BeyondTrust Warns of Critical Pre-Auth RCE Flaw in Remote Support Software

BeyondTrust has issued an urgent security advisory warning of a critical remote code execution vulnerability affecting its Remote Support and Privileged Remote Access products. The flaw, tracked as CVE-2026-1731, allows unauthenticated attackers to execute operating system commands by sending specially crafted client requests.

The vulnerability is particularly severe because it can be exploited before authentication, putting exposed systems at immediate risk.

Details of the Vulnerability

CVE-2026-1731 stems from improper handling of client requests within BeyondTrust’s remote access services. An attacker does not need valid credentials to trigger the flaw, making it attractive for opportunistic scanning and exploitation.

Successful exploitation could allow threat actors to run arbitrary OS-level commands, potentially leading to full system compromise, lateral movement, or deployment of additional malware.

Scope of Exposure

BeyondTrust estimates that roughly 11,000 internet-facing instances may be exposed if left unpatched. These instances are often deployed to provide remote access and privileged session management, making them high-value targets for attackers.

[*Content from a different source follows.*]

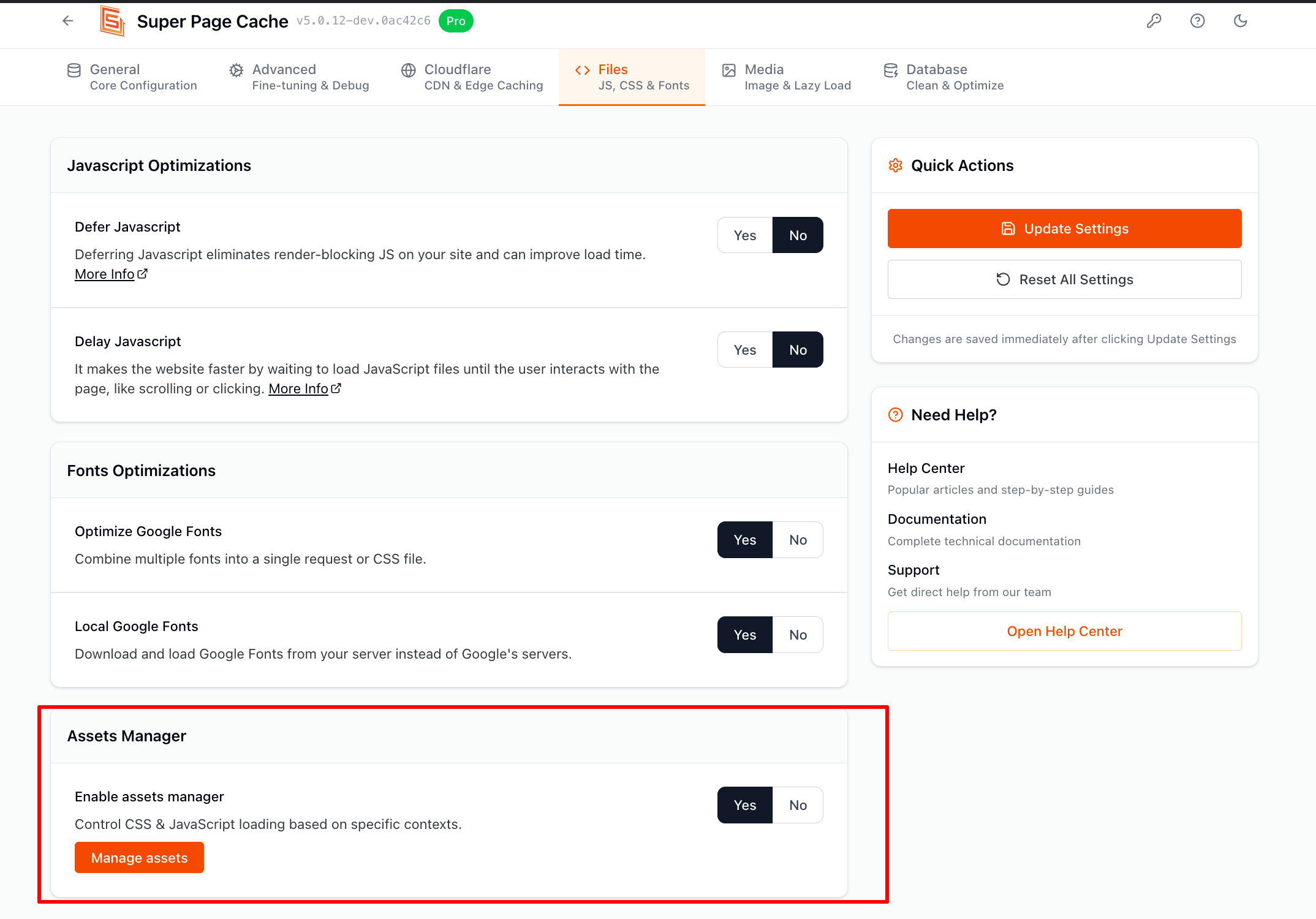This screenshot has height=919, width=1316.
Task: Go to the Database tab
Action: click(944, 77)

Security teams warn that vulnerabilities in remote access software are frequently weaponized quickly due to their strategic position inside enterprise networks.

Vendor Response

BeyondTrust confirmed that all affected cloud-hosted instances under its control have already been secured. The company emphasized, however, that customers running on-premises deployments must take immediate action.

Organizations using vulnerable versions are strongly urged to upgrade without delay.

Recommended Fixes

To mitigate the vulnerability, BeyondTrust advises customers to upgrade to the following patched releases:

• Remote Support version 25.3.2
• Privileged Remote Access version 25.1.1

These versions address the underlying issue and block the attack vector used for pre-authentication command execution.

Risk to Enterprises

Because BeyondTrust products are often deployed with elevated privileges and deep access to internal systems, exploitation could have severe consequences. Attackers gaining control of these platforms may be able to access sensitive systems, credentials, and data.

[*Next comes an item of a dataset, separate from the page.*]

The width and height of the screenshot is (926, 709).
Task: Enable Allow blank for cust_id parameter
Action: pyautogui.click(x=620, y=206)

Past incidents have shown that remote access vulnerabilities are frequently leveraged by ransomware groups and advanced persistent threat actors.

Defensive Guidance

In addition to patching, organizations are advised to review logs for suspicious activity, restrict external exposure where possible, and ensure that remote access services are protected by network-level controls.

Continuous monitoring of privileged access tools is critical, as these platforms often represent a single point of failure in enterprise security architectures.

An Urgent Call to Patch

The disclosure of CVE-2026-1731 serves as a reminder of the risks posed by internet-exposed administrative tools. With pre-authentication exploitation possible, delay in applying updates significantly increases the likelihood of compromise.

For BeyondTrust customers, immediate patching is the most effective step to reduce risk and prevent potential large-scale exploitation.